Mapping communication-intensive workloads to distributed systems requires complicated problem partitioning and dataset pre-processing. With the current AI-driven trend of having thousands of interconnected processors per chip, there is an opportunity to re-think these communication-bottlenecked workloads. This bottleneck often arises from the data structure traversals, which cause irregular memory access patterns and poor cache locality. Recent works have introduced task-based parallelization schemes to accelerate graph traversal and other sparse workloads.

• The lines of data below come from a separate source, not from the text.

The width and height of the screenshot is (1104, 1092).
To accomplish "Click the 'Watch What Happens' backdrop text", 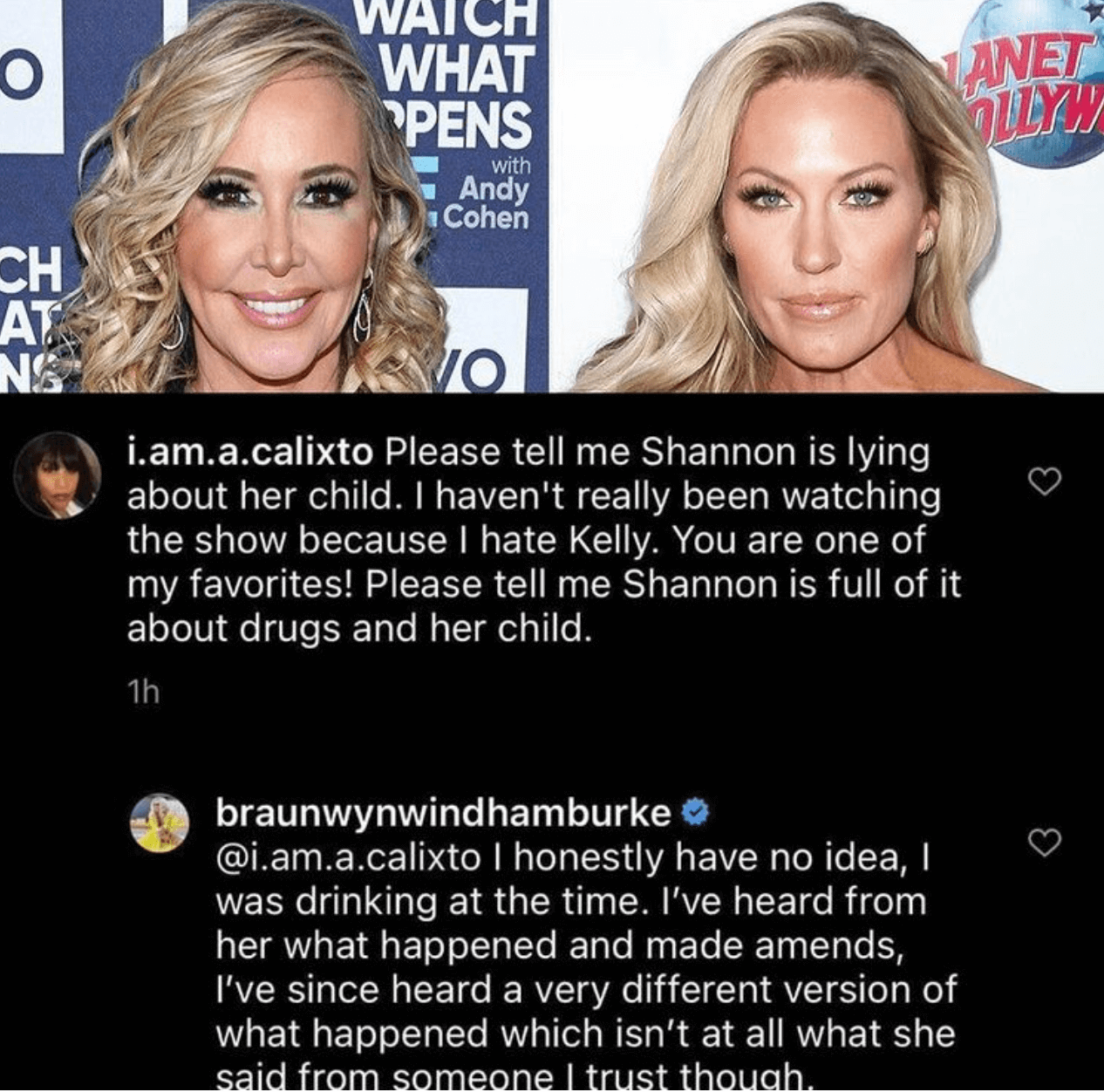I will point(459,72).
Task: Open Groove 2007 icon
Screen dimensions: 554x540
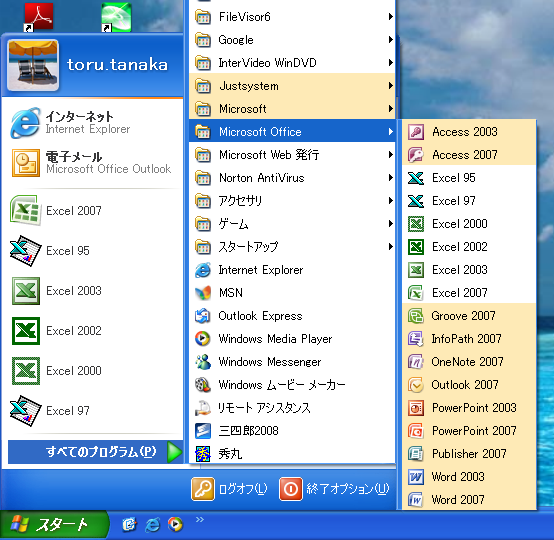Action: (416, 316)
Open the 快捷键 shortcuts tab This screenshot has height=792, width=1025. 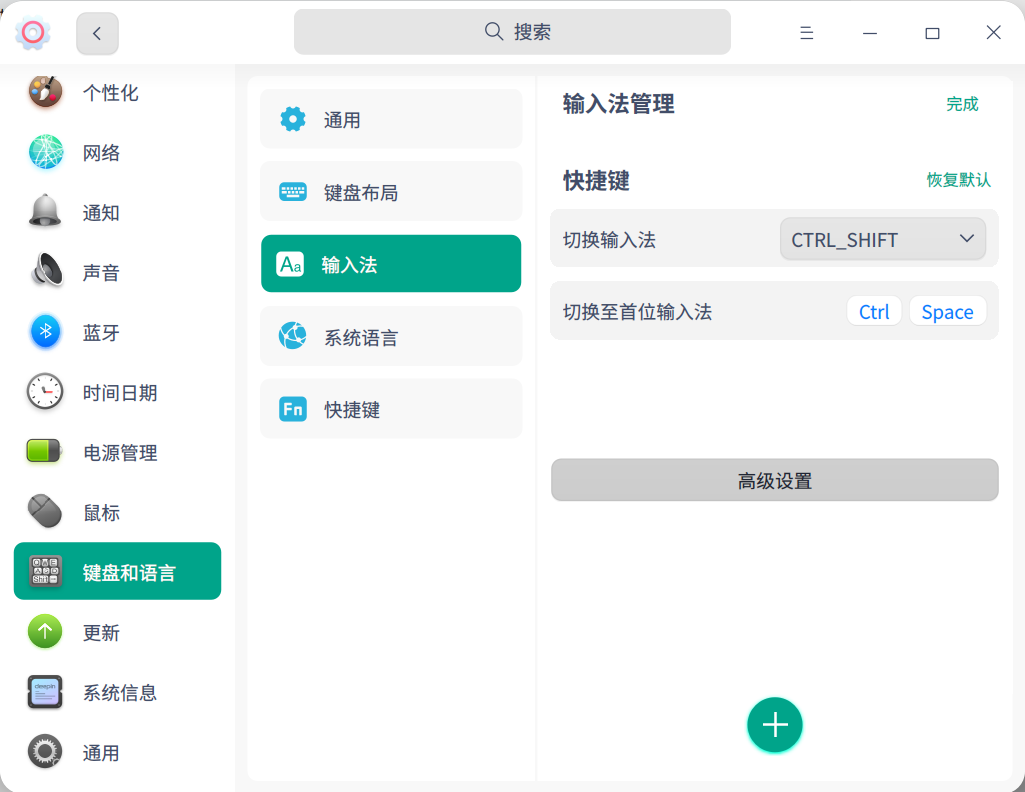(391, 409)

Of these, Dalorex demonstrated high scalability by having the entire dataset on-chip, scattered across processing units (PU), and executing the tasks at the PU where the data is local. However, the communication needs of this approach do not scale with system sizes beyond 10k cores, and both the ability to handle larger datasets and how to achieve a cost-efficient design for production remain unanswered. To address these challenges, we propose a throughput-aware scalable chiplet architecture for distributed execution (Tascade), a multi-node system design that we evaluate with up to 256 distributed chips, a total of 1 million PUs. We introduce a programming model that scales to this level through proxy regions and selective cascading that reduce communication needs and improve load balancing. In addition, package-time reconfiguration of our large-scale chip design enables creating chip products that optimize for different target metrics, such as time-to-solution, energy, or cost. We evaluate six applications and four datasets, with several configurations and memory technologies to provide a detailed analysis of the performance, power, and cost of data-local execution at scale. Our parallelization of Breadth-First-Search with RMAT-26 across a million PUs, the largest of the literature, reaches 3021 GTEPS.

翻译：将通信密集型工作负载映射到分布式系统需要复杂的问题划分和数据集预处理。在当前每片芯片集成数千个互连处理器的AI驱动趋势下，重新审视这些受通信瓶颈制约的工作负载成为可能。该瓶颈通常源于数据结构遍历，导致不规则的内存访问模式和较差的缓存局部性。近期研究引入了基于任务的并行化方案以加速图遍历及其他稀疏型工作负载。其中，Dalorex 通过将完整数据集放在芯片上并分散于处理单元（PU）之间，且在数据所在的PU上执行任务，展现了高可扩展性。然而，该方法在核心数超过1万时通信需求无法随系统规模扩展，且处理更大数据集的能力及实现生产级成本高效设计的途径仍未解决。针对这些挑战，我们提出一种面向分布式执行的吞吐感知可扩展芯粒架构（Tascade），这是一种多节点系统设计，我们在多达256个分布式芯片（总计100万个PU）上进行了评估。我们引入一种编程模型，通过代理区域和选择性级联实现该规模下的可扩展性，从而降低通信需求并改善负载均衡。此外，通过芯片级封装的运行时重构，我们能够创建针对不同目标指标（如求解时间、能耗或成本）优化的芯片产品。我们评估了六类应用和四个数据集，结合多种配置与存储技术，对大规模数据本地化执行的性能、功耗和成本进行了详细分析。我们对RMAT-26图广度优先搜索的并行化在百万PU上达到3021 GTEPS，创下文献中最大规模纪录。